September 19, 2010–January 9, 2011
This exhibition is no longer on view at the National Gallery. Please follow the links below for related online resources or visit our current exhibitions schedule.
Sixteen examples of the fantastic composite heads painted by Giuseppe Arcimboldo will be featured in this exhibition, their first appearance in the United States. Bizarre yet scientifically accurate, the unusual heads are composed of plants, animals, and objects. Additional works, including drawings by Leonardo da Vinci and Albrecht Dürer, small bronzes, illustrated books and manuscripts, and ceramics, will provide a context for Arcimboldo's inventions, revealing his debt to established traditions of physiognomic and nature studies.
Organization: Organized by the National Gallery of Art, Washington.
Sponsor: The exhibition is made possible by Louisa and Robert Duemling.
It also is sponsored by Altria Group.
Additional support is provided by The Exhibition Circle of the National Gallery of Art.
This exhibition is supported by an indemnity from the Federal Council on the Arts and the Humanities.

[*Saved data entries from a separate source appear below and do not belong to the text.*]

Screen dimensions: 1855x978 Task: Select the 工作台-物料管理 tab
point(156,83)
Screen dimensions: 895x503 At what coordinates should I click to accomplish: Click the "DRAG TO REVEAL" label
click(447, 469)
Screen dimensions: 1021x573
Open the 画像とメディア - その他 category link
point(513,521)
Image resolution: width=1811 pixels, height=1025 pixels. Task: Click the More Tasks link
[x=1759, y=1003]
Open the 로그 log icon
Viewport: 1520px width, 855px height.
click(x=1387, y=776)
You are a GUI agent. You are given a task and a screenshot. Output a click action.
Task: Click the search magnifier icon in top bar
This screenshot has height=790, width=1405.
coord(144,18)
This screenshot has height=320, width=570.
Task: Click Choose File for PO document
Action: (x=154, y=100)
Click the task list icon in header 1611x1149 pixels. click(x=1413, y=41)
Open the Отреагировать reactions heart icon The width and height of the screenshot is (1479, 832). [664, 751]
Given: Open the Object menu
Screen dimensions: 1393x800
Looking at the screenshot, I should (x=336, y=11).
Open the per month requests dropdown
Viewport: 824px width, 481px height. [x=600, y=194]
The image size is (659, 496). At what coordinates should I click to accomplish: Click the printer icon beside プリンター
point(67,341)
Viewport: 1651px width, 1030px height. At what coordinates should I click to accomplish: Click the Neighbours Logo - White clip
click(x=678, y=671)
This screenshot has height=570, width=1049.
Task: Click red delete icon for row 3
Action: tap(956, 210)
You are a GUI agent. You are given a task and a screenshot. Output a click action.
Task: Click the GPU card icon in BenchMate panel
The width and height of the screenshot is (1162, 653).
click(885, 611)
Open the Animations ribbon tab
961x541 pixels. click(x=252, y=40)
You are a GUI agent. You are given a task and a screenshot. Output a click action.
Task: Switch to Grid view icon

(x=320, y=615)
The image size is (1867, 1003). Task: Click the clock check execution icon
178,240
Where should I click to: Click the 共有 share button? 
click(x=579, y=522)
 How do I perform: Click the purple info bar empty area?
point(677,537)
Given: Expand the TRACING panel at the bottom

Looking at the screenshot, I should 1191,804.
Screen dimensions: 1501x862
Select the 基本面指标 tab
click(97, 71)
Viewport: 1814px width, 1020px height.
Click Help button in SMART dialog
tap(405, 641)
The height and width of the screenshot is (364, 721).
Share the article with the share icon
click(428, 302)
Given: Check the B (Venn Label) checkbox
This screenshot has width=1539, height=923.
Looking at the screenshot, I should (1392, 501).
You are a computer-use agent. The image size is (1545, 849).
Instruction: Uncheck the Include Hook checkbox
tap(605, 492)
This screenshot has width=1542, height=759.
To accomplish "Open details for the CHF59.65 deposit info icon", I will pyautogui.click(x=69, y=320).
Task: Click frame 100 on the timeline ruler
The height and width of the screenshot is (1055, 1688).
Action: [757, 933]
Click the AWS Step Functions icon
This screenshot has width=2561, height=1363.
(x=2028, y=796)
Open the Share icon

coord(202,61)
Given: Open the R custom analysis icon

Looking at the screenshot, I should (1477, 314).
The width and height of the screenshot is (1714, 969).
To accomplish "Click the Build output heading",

As visitors ascend the stairs to the Mezzanine in the East Building they will encounter Winter (After Arcimboldo) (2010), a colossal 15-foot-tall, fiberglass sculpture by American artist and filmmaker Philip Haas (b. 1954). It is inspired by Arcimboldo's painting Winter (1563), which is on loan to the exhibition from the collection of the Kunsthistorisches Museum, Vienna. Paying tribute to Arcimboldo's exuberant designs for court festivals in Renaissance Vienna and Prague, Haas has created at once a commentary on Arcimboldo's style and a work of art in its own right. A puzzle of natural forms—composed of a human head of bark, branches, twigs, moss, fungi, vines, and ivy—the object is both bizarre and expressive. Completed in time for Arcimboldo, 1526–1593: Nature and Fantasy, the sculpture will travel to the Gardens of Versailles, the Palazzo Reale in Milan, and the Kunsthistorisches Museum in Vienna.